Photos: Keld Navntoft, Scanpix


  1. Why does she always stand with her legs wide apart like that? Most unladylike.

    1. She, being a clown princess, tries to do a split to entertain the crowd.

  2. Wtf is wrong with Fred? Omg he's bloody well losing it! Is he on something here? Look at his dead glazed over eyes! My lord he needs help, some sort of treatment. But delusional Mary just keeps on pretending that everything in hunky dori. She's the queen of denial. Just keep showing those teeth, smile smile smile, think of all the Prada, the cushy rich life .... my poor Denmark may be stuck with this high spender, arrogant biaatch for a long time unless, unless, UNLESS Fred wakes up and finally has the balls to say enough is enough! Otherwise, MARY WILL NEVER RELINQUISH HER TITLE! She'll never walk away on her own....what and give up the good life paid for by the Danes taxpayers, the life that won't ever get her to pay any bills whatsoever ...Nope she'd rather have a miserable, fake marriage than going back to HOEBART. She's used to being a kept woman so will continue to put up with being cheated on and being humiliated. She'll look the other way while Fred steps out on her. What woman lets themselves be used that way? Only Mary the highest paying hooker there is!! Mary likes her rich gig too much to give up and find happiness with a man who adores her back. The stupid woman has no pride and self respect. Nope, the power of the unlimited amex is too strong to resist.
    And so on and on the sham of a marriage dawdles on ...

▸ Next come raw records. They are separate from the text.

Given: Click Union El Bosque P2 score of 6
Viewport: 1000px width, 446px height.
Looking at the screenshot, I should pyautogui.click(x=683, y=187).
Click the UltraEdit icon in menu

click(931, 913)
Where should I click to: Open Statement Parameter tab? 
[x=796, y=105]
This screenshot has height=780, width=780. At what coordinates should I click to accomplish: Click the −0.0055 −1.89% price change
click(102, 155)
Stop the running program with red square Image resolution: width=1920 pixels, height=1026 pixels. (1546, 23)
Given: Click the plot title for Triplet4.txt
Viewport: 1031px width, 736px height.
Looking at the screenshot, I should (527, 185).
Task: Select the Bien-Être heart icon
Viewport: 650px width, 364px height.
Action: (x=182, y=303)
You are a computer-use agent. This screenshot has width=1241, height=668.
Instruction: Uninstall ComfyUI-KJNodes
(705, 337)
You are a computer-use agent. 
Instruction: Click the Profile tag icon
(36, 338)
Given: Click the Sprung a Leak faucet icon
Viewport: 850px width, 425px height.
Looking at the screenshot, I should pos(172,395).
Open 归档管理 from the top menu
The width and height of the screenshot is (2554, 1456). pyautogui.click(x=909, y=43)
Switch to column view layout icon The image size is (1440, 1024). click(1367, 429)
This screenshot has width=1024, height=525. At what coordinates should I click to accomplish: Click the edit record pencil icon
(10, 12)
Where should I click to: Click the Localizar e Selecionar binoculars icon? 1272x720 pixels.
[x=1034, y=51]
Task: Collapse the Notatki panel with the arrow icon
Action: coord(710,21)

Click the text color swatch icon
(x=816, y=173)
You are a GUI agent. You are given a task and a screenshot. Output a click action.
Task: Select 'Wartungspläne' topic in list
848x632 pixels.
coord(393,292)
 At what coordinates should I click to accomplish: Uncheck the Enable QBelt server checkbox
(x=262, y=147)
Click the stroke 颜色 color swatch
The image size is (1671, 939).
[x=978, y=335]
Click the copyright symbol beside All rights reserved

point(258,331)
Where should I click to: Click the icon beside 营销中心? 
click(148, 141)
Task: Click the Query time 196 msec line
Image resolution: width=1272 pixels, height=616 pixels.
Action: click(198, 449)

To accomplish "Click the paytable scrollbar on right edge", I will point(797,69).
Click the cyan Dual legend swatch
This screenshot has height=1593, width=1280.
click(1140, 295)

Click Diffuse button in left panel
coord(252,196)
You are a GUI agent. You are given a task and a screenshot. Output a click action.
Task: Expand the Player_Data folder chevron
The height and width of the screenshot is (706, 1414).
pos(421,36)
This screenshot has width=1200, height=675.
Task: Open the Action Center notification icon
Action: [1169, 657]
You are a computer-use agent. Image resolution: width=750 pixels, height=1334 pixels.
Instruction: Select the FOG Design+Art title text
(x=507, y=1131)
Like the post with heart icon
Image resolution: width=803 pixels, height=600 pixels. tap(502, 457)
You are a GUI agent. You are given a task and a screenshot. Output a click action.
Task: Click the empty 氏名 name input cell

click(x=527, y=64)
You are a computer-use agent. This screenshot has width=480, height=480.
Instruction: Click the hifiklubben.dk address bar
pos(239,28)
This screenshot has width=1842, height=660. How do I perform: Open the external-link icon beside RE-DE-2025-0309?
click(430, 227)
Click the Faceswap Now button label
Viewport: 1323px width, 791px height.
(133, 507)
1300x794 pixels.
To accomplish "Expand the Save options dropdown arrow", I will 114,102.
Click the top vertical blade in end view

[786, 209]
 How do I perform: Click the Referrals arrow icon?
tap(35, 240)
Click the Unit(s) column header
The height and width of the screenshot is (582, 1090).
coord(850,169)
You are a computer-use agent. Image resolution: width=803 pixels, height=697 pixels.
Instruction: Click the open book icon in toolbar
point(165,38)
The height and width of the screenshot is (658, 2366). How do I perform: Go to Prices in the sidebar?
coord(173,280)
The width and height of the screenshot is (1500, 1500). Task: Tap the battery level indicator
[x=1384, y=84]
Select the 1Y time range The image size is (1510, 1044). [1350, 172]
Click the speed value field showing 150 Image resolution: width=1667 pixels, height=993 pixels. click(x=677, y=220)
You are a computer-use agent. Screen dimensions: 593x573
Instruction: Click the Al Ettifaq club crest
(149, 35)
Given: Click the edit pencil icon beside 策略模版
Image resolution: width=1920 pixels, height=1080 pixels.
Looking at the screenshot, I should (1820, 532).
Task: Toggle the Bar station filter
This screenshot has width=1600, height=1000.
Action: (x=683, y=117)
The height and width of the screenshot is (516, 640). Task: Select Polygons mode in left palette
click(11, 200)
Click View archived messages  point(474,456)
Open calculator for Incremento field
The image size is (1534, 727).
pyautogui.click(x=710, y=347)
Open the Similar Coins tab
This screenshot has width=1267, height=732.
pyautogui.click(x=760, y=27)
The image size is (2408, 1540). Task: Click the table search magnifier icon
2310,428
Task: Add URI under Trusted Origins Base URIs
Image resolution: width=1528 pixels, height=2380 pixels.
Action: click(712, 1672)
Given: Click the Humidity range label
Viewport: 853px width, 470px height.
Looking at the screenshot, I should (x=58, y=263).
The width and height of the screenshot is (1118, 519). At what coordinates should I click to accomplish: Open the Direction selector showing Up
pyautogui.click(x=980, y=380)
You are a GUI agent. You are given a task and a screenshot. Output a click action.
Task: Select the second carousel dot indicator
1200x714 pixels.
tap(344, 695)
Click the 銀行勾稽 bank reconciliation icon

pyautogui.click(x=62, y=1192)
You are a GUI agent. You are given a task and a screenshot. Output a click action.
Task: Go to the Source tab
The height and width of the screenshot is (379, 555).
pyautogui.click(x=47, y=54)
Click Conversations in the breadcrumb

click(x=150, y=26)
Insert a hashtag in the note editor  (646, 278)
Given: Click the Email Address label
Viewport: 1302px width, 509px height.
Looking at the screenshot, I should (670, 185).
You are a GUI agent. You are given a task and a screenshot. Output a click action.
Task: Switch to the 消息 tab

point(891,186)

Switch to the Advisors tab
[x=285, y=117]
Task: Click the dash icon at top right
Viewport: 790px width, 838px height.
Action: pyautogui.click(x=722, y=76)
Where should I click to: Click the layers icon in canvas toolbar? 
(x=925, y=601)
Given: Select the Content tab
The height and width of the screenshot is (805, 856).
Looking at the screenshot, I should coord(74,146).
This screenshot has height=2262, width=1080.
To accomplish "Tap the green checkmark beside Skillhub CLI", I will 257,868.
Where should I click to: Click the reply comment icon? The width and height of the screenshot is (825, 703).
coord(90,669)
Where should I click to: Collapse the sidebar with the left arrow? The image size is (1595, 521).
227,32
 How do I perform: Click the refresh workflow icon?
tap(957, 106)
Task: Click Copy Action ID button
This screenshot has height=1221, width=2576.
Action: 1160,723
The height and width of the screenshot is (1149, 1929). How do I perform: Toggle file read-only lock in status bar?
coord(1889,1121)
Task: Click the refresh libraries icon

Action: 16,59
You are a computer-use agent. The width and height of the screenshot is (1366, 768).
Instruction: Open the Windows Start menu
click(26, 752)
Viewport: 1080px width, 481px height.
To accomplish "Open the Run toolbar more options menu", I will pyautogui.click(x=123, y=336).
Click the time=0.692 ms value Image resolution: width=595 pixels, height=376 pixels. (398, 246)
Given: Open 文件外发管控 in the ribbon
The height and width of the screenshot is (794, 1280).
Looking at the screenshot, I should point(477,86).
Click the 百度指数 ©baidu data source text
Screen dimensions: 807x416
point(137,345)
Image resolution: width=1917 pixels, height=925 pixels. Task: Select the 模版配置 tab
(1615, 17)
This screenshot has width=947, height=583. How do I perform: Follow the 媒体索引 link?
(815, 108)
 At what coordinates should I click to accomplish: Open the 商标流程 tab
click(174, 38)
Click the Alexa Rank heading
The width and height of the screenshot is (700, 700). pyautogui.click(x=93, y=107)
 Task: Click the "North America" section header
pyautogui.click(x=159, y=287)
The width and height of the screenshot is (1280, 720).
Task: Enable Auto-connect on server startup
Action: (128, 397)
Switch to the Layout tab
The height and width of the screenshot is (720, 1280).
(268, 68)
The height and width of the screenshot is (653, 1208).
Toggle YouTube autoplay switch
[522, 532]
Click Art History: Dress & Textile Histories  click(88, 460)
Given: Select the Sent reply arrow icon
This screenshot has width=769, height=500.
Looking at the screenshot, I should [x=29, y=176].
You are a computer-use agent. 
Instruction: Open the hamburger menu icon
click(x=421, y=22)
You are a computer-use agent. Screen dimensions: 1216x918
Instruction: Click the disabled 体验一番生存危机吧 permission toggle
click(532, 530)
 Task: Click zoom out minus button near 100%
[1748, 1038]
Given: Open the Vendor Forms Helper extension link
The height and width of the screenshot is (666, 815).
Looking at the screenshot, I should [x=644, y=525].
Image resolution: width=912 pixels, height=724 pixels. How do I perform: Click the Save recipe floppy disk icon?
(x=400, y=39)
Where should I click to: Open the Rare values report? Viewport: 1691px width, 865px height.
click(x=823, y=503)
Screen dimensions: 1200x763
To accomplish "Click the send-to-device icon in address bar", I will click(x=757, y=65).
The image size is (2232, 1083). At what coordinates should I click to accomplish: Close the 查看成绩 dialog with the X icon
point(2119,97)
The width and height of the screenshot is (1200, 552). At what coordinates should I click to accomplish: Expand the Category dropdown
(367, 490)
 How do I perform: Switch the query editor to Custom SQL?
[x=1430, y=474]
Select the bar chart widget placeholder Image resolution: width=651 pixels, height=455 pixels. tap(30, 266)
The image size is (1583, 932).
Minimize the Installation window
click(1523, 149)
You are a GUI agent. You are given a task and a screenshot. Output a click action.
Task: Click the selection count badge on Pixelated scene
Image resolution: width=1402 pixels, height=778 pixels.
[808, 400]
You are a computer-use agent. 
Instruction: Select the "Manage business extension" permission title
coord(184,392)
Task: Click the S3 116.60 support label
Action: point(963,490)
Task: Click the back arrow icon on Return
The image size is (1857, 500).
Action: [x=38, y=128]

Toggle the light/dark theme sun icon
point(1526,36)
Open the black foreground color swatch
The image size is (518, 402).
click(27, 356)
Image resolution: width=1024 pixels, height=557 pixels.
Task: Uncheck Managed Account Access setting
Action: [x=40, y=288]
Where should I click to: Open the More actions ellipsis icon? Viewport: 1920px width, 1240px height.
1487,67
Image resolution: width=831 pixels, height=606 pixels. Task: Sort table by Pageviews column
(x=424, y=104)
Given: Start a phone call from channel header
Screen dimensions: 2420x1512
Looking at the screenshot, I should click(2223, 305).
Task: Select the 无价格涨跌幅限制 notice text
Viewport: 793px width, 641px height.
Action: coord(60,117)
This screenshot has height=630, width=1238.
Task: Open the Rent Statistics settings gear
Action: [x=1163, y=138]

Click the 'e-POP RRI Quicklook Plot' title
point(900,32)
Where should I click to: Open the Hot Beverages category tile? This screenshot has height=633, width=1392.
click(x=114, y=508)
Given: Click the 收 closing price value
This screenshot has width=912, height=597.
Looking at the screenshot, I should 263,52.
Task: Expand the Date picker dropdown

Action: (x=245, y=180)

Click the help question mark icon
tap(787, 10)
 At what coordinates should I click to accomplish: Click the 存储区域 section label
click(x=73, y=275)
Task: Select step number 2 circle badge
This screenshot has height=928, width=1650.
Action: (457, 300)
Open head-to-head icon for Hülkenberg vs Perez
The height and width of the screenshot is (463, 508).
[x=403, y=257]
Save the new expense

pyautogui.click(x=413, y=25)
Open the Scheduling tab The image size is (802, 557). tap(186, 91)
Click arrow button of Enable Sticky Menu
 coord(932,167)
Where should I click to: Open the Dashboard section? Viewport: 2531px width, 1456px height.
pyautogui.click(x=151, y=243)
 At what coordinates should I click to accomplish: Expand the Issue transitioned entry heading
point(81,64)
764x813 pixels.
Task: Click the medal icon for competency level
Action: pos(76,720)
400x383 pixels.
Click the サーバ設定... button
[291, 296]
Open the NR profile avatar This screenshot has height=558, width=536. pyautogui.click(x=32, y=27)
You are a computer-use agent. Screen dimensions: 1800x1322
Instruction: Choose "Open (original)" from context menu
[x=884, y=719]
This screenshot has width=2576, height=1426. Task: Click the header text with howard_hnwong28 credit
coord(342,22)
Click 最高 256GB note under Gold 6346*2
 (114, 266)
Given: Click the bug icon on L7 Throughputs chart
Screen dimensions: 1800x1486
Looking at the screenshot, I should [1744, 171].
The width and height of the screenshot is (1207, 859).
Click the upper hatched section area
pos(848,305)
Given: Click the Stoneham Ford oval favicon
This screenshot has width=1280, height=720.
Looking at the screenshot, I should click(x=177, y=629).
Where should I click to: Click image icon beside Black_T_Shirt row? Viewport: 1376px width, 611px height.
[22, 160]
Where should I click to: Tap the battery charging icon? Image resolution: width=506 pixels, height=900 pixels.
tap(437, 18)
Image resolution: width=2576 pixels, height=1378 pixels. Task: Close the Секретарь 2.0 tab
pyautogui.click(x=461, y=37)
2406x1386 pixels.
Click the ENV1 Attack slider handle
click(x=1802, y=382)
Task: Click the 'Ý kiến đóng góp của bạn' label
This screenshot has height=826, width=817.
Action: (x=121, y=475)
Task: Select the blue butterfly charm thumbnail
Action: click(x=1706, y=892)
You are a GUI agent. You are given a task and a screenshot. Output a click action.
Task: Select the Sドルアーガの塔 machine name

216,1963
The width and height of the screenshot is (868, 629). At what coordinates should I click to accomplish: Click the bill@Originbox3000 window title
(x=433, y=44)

    .hey it's at least entertaining to watch. Mary never fails to make us laugh. She's a moron and we can't see that changing. The way she butchers Danish, forever carrying her pocket English-Danish dictionary around, ten years and she still can't speak Danish for isht! And she's no better at English either!! Her own mother tongue!! The language she was born into and she sounds pathetic. She's so inarticulate on her own! If it's not written down as a speech, Mary will speak like a bloody 4 yr old and in English too! YouTube is filled with her stupid interviews! And her pathetic accent and baby sounds she makes you just want to slap her!! We are being represented by the biggest moron ever! Do all Australians sound like this white trash? Well Im sure there are intelligent people in oz land, just not greedy Mary. Countess Alex speaks Danish fluently with barely an accent aaaaaand she also speaks dutch and German and English! All brilliantly! Marie speaks French, English, dutch and will for sure surpass Mary in Danish too!
    Why can't Mary be that smart? Because she's a selfish moron with no motivation to better herself. She's too enamored with the rich lifestyle she can't be bothered to learn Danish fluently. She only pretended in the beginning she was learning Danish but as soon as her foot was in the palace she didn't give a damn anymore. Why should she when she won her princely prize? After that her nose went sky high basically saying screw you Danes and your language...Well we say it doesn't matter what glittering lifestyle Fred is buying you Mary, to us you're just this gold-digging, manipulative, opportunistic HOEBART white trash with no manners...and forever you'll stay that way.

  3. Of course the Danish Royal Family needs to cosy up to the business community!! They need their cash flow to pay for Mary's closet full of expensive junk and high paying holidays. Somebody's gotta foot the bill, right?
    The grey men courtiers running the show think Danes are dumb! Ha but they're not...Danes deserve better!